ESERCIZI
A: Rispondi alle seguenti domande sull'articolo su Cacciari.
(i) Da chi si è esibito Cacciari l'altra sera?
(ii) Di quali primavere ha parlato il premier Giuseppe Conte nella conferenza?
(iii) Con quale abito il premier avrebbe dovuto sostituire il completo blu, per soddisfare le pretese del filosofo?
B: Riporta esattamente il passo dell'articolo su Cacciari che inizia con le parole "A volte Massimo" e si ferma dopo le parole "del secolo scorso.".

TESTO DI RIFERIMENTO
++++++++++

A volte Massimo Cacciari è davvero fastidioso. L’altra sera dalla Gruber si è esibito nell’ormai ripetitiva performance di quel “benaltrismo” su cui ha impostato la propria maschera televisiva; format teatralizzato risalente al pionieristico esempio di Gino Bartali e al suo “gli è tutto da rifare”, negli anni Cinquanta del secolo scorso.

Oggetto dell’invettiva era il premier Giuseppe Conte, reo nella conferenza tenuta poche ore prima di aver offerto un segno di speranza; parlando di “future primavere”. Scelta comunicativa sensata, a fronte della crescente nevrotizzazione di una consistente parte del popolo italiano, dopo un mese di clausura totale. Nell’impossibilità tecnica di indicare date plausibili (e non mendaci) per l’uscita dall’emergenza in atto.

Che cosa – piuttosto – avrebbe preteso il filosofo veneziano, irsuto di pelo e di ragionamento, rispetto a quanto denunciava come gravissima “infantilizzazione”? Nient’altro che il disperante messaggio penitenziale da parte di un premier che avesse sostituito il completo blu di prammatica con il saio di Savonarola.

Eppure il pensatore con trascorsi in politica dovrebbe avere ben chiaro che il discorso pubblico (specie quando fa appello ai sacrifici) trae forza e credibilità dal consenso; dalla capacità di prospettare scenari di medio termine mobilitanti. Tutte ragioni che non interessano minimamente chi ha trovato il proprio ruolo mediatico nella gag della scontentezza a prescindere; nel narcisismo della contrarietà a priori.

++++++++++

SEZIONE DATI
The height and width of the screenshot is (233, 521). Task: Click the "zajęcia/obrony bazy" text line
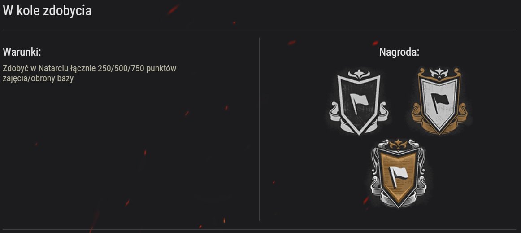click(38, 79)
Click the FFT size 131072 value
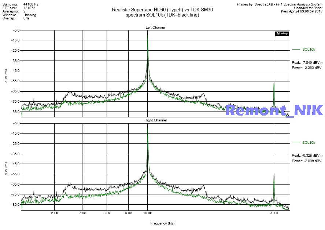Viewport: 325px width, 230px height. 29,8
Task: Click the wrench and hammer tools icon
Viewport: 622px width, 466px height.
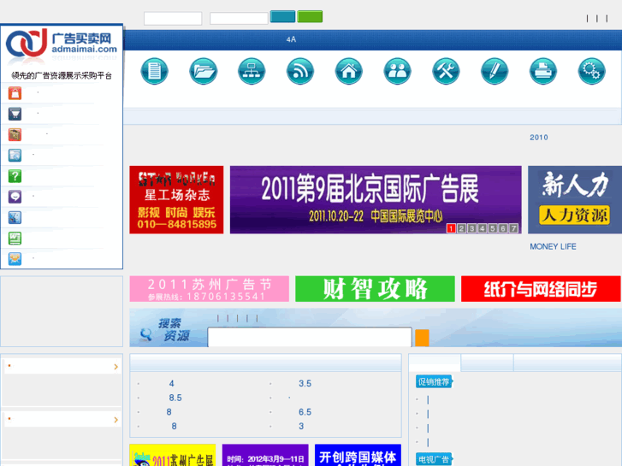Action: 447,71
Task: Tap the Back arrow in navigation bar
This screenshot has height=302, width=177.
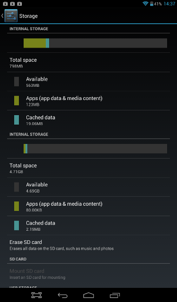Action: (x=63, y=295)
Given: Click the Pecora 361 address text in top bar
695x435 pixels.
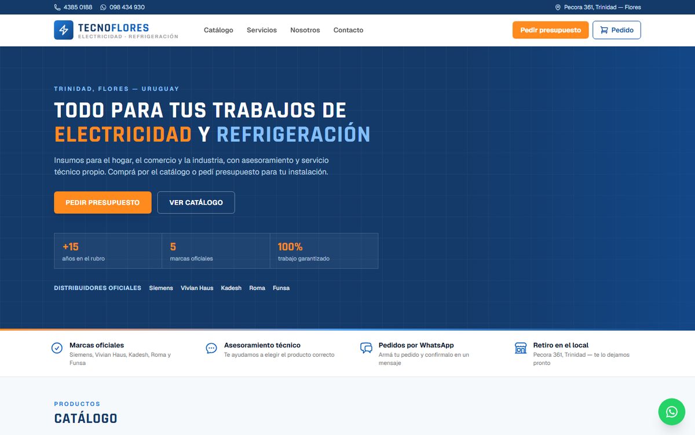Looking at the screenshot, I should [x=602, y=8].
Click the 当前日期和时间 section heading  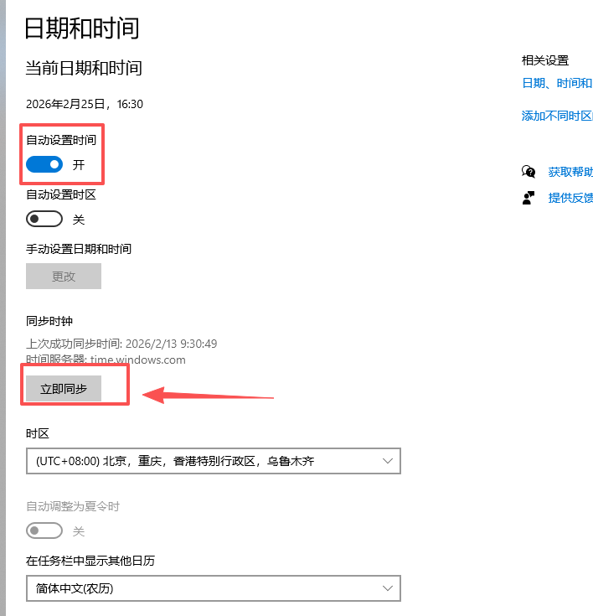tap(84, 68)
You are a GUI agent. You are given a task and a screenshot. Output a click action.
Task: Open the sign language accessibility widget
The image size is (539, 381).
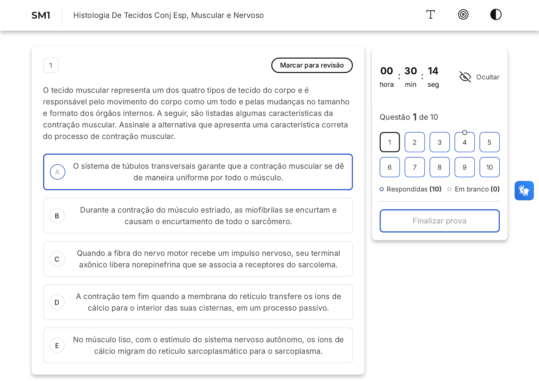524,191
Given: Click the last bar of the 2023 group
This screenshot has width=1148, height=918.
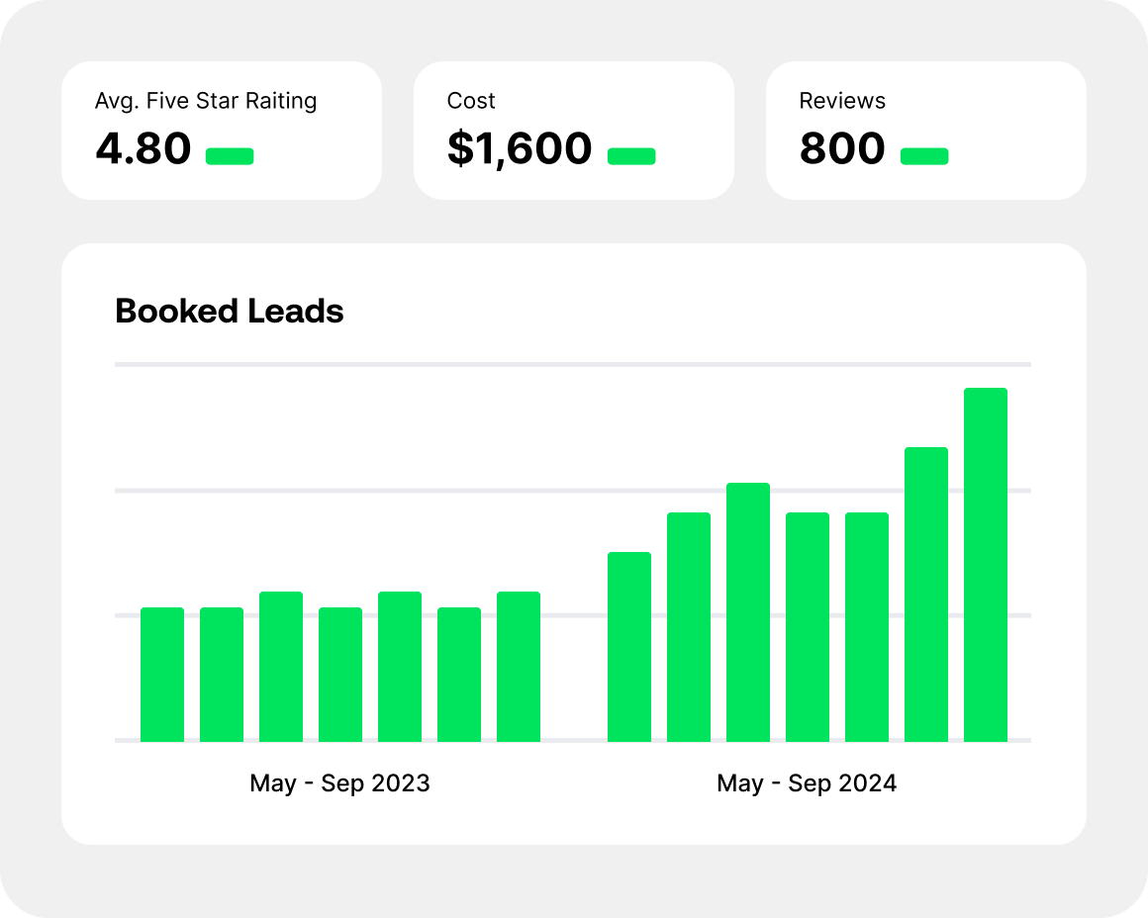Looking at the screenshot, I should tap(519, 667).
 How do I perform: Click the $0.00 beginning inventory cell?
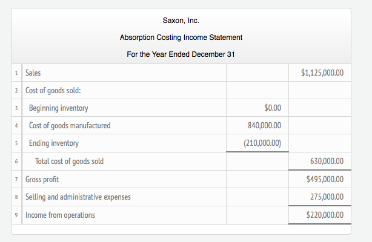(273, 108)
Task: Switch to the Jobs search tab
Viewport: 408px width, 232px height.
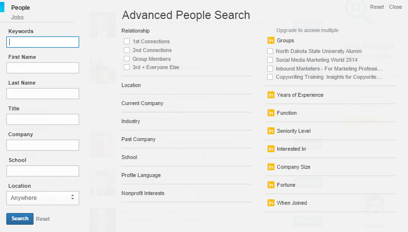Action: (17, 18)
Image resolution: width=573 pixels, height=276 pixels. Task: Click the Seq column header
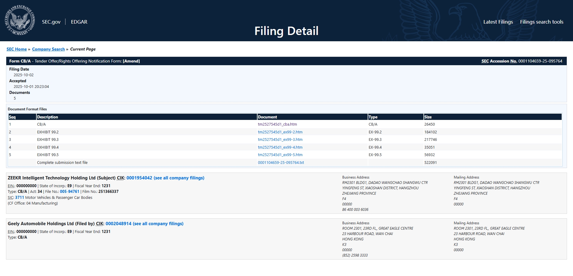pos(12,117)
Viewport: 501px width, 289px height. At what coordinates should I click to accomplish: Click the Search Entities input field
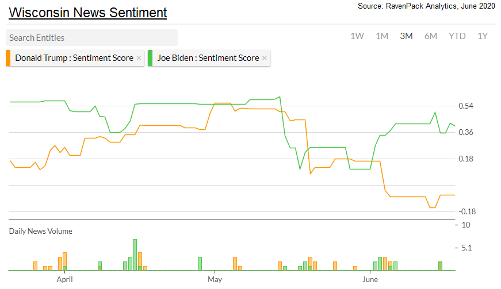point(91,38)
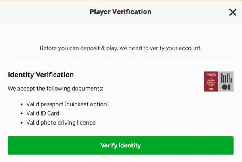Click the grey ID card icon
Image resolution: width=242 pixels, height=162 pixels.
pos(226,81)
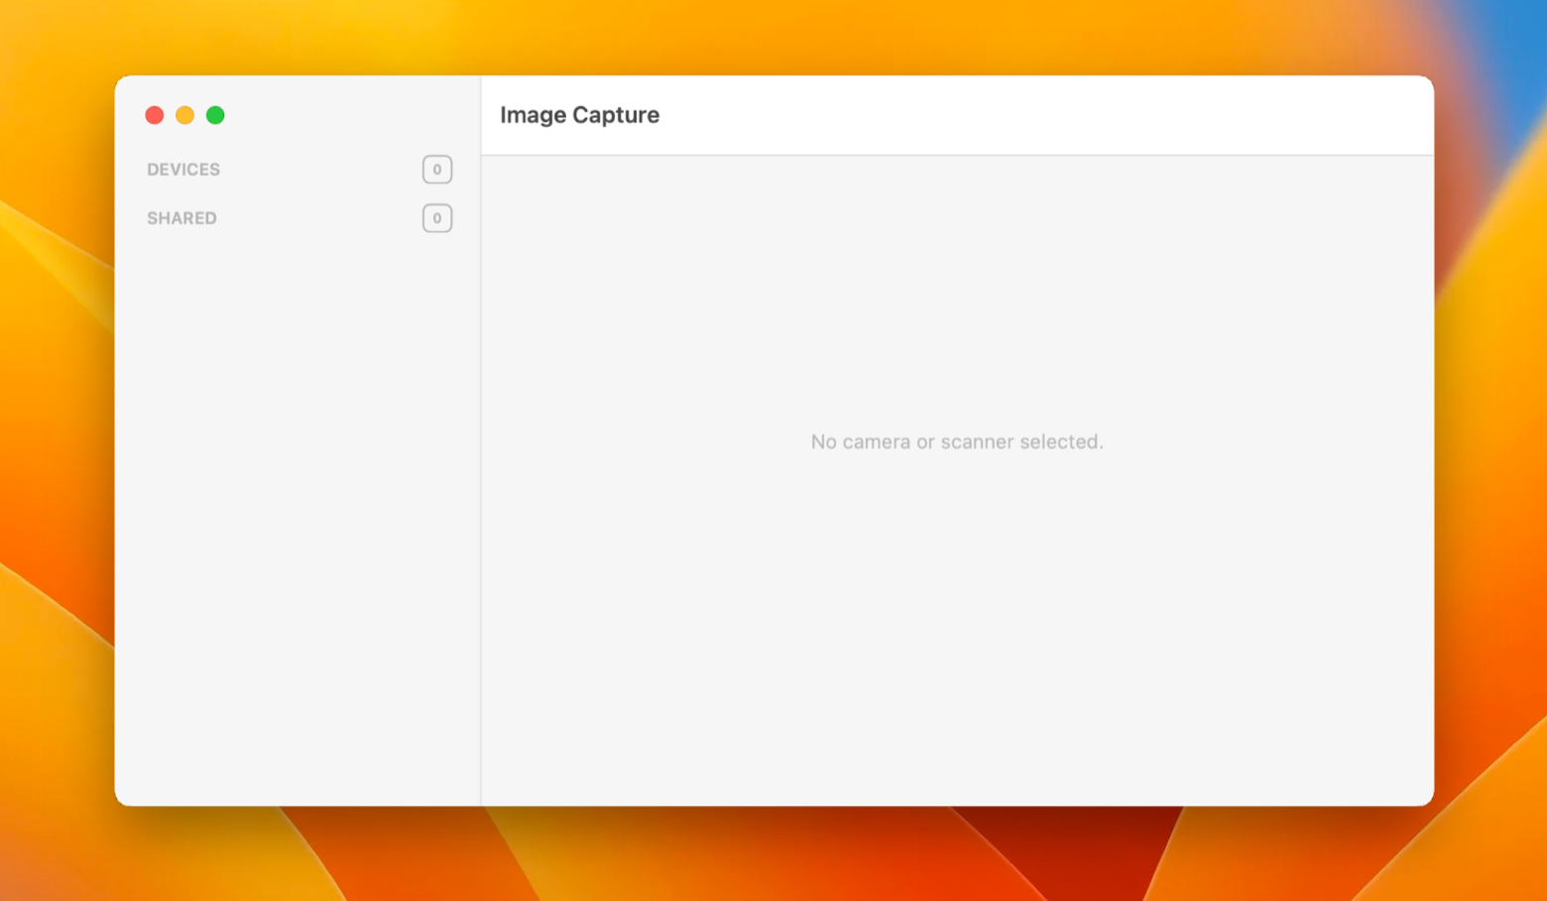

++++++++++

SOLUZIONI
A:
(i) Dalla Gruber.
(ii) Di "future primavere".
(iii) Con il saio di Savonarola.

B:
A volte Massimo Cacciari è davvero fastidioso. L’altra sera dalla Gruber si è esibito nell’ormai ripetitiva performance di quel “benaltrismo” su cui ha impostato la propria maschera televisiva; format teatralizzato risalente al pionieristico esempio di Gino Bartali e al suo “gli è tutto da rifare”, negli anni Cinquanta del secolo scorso.